Mr. Speaker, I am pleased to provide further information on the point of order raised in the House on October 2 by the hon. member for St. Albert.
The member noted that the Auditor General's report on the Office of the Privacy Commissioner suggested that the office exceeded its authorized parliamentary expenditure for 2002-03 appropriations by a sum of $234,000 in unpaid liabilities and that the office had submitted inaccurate information in that respect, or so the allegation goes.
I would like to advise the House that the office in question had decided, so I am informed, not to accrue certain payables, including those for performance pay and salary, but to record the expenditures in fiscal year 2003-04 rather than record these expenditures in fiscal year 2002-03 as required by the Financial Administration Act and the Treasury Board policy on payables at year end.

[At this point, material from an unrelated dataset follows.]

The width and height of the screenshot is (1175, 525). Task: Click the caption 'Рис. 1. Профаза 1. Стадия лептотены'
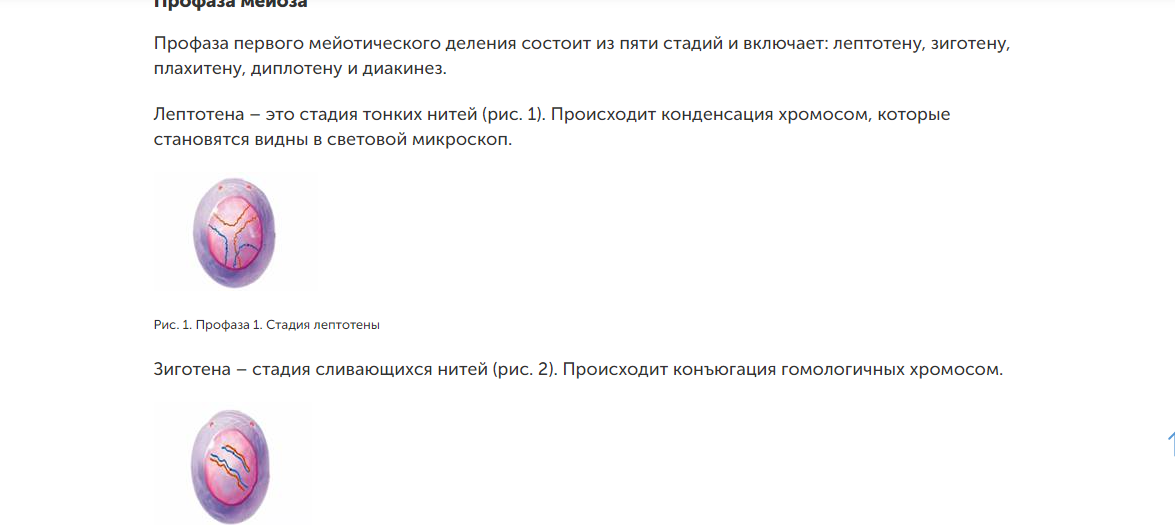pyautogui.click(x=267, y=325)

Upon being alerted by the Office of the Auditor General that expenditures had not been recorded accurately, the Office of the Privacy Commissioner, with direction from the Treasury Board Secretariat, processed an accounting entry to record the expenditures properly in the year 2002-03.
This item is now being handled under a well-established process which I will now describe.
The Financial Administration Act and the Treasury Board policies set out a clear authorization process for dealing with such expenditures.
Members will no doubt know that section 37.1 of the Financial Administration Act require that:
--a debt incurred by Her Majesty...and any amount due or owing under a contract, contribution or other similar arrangement entered into before the end of the fiscal year that remains unpaid at the end of the fiscal year, shall be recorded as a charge against the appropriation to which it relates.
Furthermore, the Treasury Board policy on payables at the end of the year states:
It is the policy of the Government of Canada to record liabilities to outside organizations and individuals incurred up to and including March 31st...and to charge them to existing appropriations...even when the appropriation has been, or will be over-expended.
Therefore, the $234,000 will be recorded in the public accounts for 2002-03 since that is the year when the expenses were incurred.
This will result in reporting in the Public Accounts 2002-03 an overexpenditure on that vote, in this case Vote 45 of the Office of the Privacy Commissioner, by approximately $234,000, which is the amount that I was describing a moment ago.
Section 37.1 of the Financial Administration Act authorizes the payment of these overexpenditures through a well-established process for handling this kind of situation.
This section requires that when, and I quote:
--a payment is made that results in an expenditure that is in excess of an appropriation,
(a) the amount by which the expenditure exceeds the balance then remaining in the appropriation constitutes a first charge against the next appropriation of the immediately subsequent fiscal year;
Under the Treasury Board policy on payables at year end, it states:
Where the limit of an appropriation is overexpended...a reserved allotment for the amount of the excess must be established against the equivalent appropriation in the following fiscal year.
Otherwise there would be no mechanism for paying it.
Through the reserved allotment, Treasury Board controls the discharge of the overexpenditure.
In conclusion, Parliament, through the Financial Administration Act, anticipated payments in excess of appropriations, as they sometimes occur and in such special cases, and established in that act the means by which such special expenditures can be authorized and charged against the appropriation of the next year.
The expenditure in question is being dealt with in the proper way. If the Table or you, Mr. Speaker, need to have access to the documentation, the actual pages of the existing Treasury Board policy and the Financial Administration Act, I will gladly arrange for the officials to make those available to Mr. Speaker to render his decision should those be necessary. However I believe the explanation that I gave was quite clear and that most members will have understood it full well and will be more than satisfied.